__ASSIGNMENT__
All lines from the one containing "Expand the Limit danych section" through the end of the entries below should appear in the answer exactly, with no others.

[Dataset entries]
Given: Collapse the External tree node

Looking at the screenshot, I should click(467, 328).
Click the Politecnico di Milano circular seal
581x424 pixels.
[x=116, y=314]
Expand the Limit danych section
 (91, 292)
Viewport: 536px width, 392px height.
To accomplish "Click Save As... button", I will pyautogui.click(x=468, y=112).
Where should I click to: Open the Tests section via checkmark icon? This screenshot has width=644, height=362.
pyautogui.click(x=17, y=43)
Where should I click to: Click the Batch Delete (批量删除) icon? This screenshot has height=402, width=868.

__RESULT__
Expand the Limit danych section
 (91, 292)
Viewport: 536px width, 392px height.
To accomplish "Click Save As... button", I will pyautogui.click(x=468, y=112).
Where should I click to: Open the Tests section via checkmark icon? This screenshot has width=644, height=362.
pyautogui.click(x=17, y=43)
Where should I click to: Click the Batch Delete (批量删除) icon? This screenshot has height=402, width=868.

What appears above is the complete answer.